Eu costumo dizer: além de ‘sertanejano’, eu sou soteropolitano, paulistano, carioca e brasiliense. Não sou apegado às minhas raízes. Sou camaleão, me transformo no lugar onde passo a morar.  Mas, de um tempo para cá, eu não me sinto pertencente a nenhum lugar, eu me sinto estrangeiro no Brasil. Meu sentimento de brasilidade se dilui cada vez mais. Sendo sincero, eu cansei de ser brasileiro, e, se ainda tiver chance, pico a minha mula dessas plagas.

Seu romance, 2+1, chega ao mercado, pela Bissau Livros, uma década após um náufrago que ri, publicado em 2009 pela editora Record. A que se deve esse longo hiato? Em sua opinião, vigora ainda certa resistência aos escritores do Nordeste? Você se considera um autor do Nordeste?

Não me considero autor de lugar nenhum. Não acho que haja resistência a escritor de lugar nenhum. Acho que hoje no Brasil há resistência ao escritor. Ponto. Venha ele de onde vier. Ser escritor no Brasil é praga bíblica. Sobre o mercado literário brasileiro eu não tenho, e nem quero ter, palavras para descrevê-lo. Esse hiato não aconteceu porque eu quis. Eu escrevi 2+1, durante 7 meses de 2012, no Rio de Janeiro, onde eu então morava, por encomenda de grande editora. O livro foi entregue no prazo, mas no dia seguinte houve mudanças na editora, e meu romance mergulhou no limbo. Desde então, enviei originais para várias, troquei e-mails com editores, e nada. Já tinha desistido, quando li postagem de Saymon Nascimento – ex-estagiário meu, brilhante, no Liceu de Artes e Ofícios da Bahia, em 2006 –, e agora executivo bem-sucedido em Cabo Verde, na África. Ele informava que estava criando editora. Corri atrás. Deu certo.
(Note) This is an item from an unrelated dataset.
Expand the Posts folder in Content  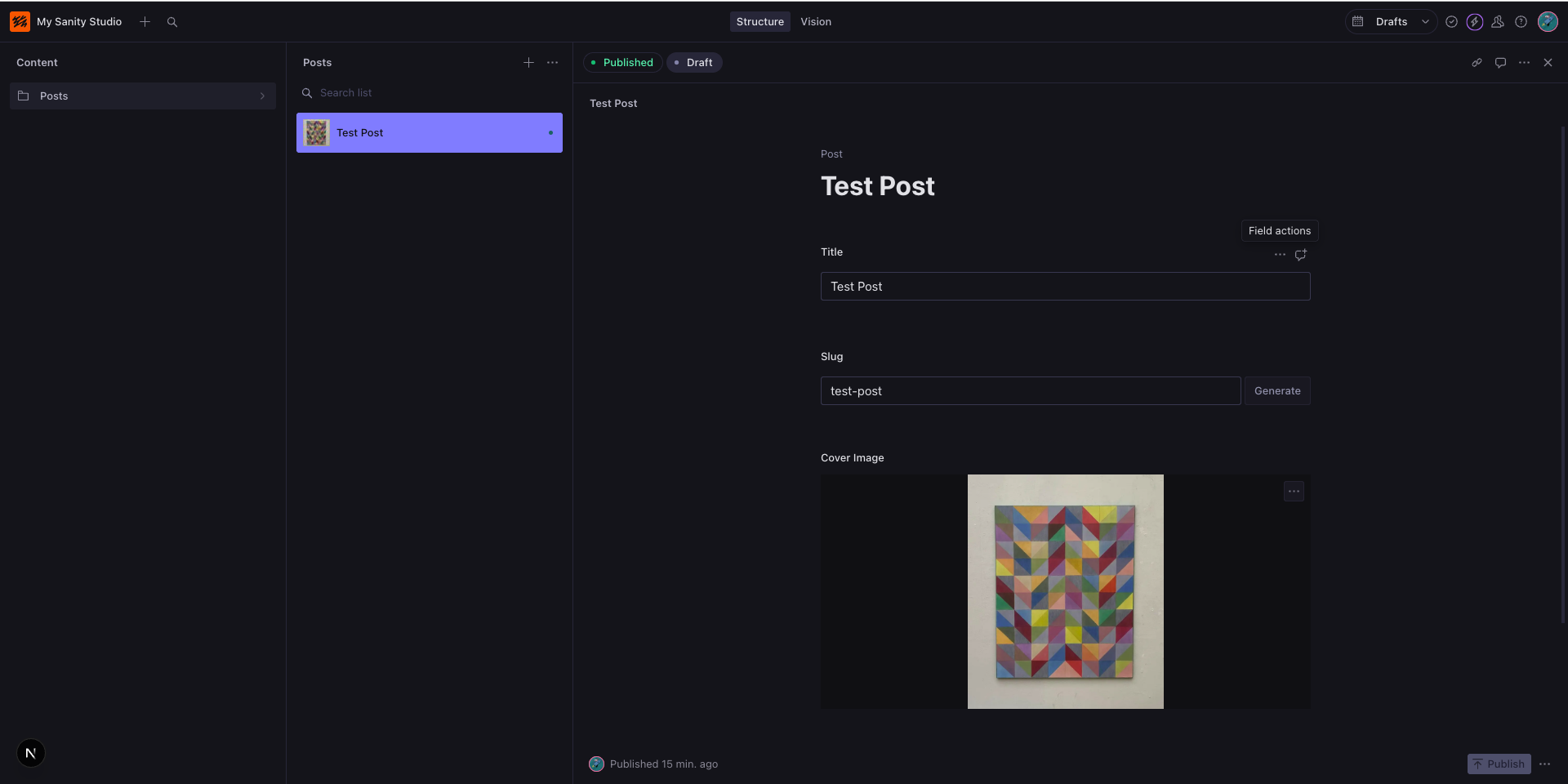(x=143, y=96)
Um tema delicado que perpassa a trama deste livro é a pedofilia. Como foi o processo de criação do romance? O que o desafia a continuar escrevendo? Teme reações por conta dessa temática?

Embora a pedofilia perpasse toda a história, não se pode dizer que se trata de romance sobre o tema. O que tenho certeza: no plano macro, é livro sobre a condição humana e todas as ‘filias’ que nos marcam; no plano micro, é desvairada história de amor entre homem e mulher, sem melindres ou pieguices. É meu primeiro romance totalmente ‘literatura’, no sentido de não ter jornalismo algum nas entrelinhas. Tudo é inventado. Quis tecer a trama com o esmero e a delicadeza com que minha mãe bordava lençóis e meu pai fabricava pães. Reações moralistas? Talvez. O Brasil hoje é antro de atiradores de pedras. Óbvio, não escrevo sobre nada de novo. Os antigos gregos que o digam. O que me desafia a continuar escrevendo: permanecer vivo, forte, e com a cabeça sempre fora do lugar (risos).

Como vê o momento que atravessamos hoje na arte, sobretudo na literatura? Qual a importância e o lugar dos escritores na contemporaneidade? 

É um período tenebroso não só para a arte e para a literatura, mas para o futuro da raça humana. Não só o Brasil mergulha nas trevas. O mundo inteiro parece regido por um espírito camicase que nos quer levar à destruição e ao fim da espécie. Nessa conjuntura catastrofista, a literatura e as artes em geral tendem, cada vez mais, a serem tratadas com desprezo. A importância dos escritores: resistir até o osso, até o meteoro (metafórico ou não) nos dizimar.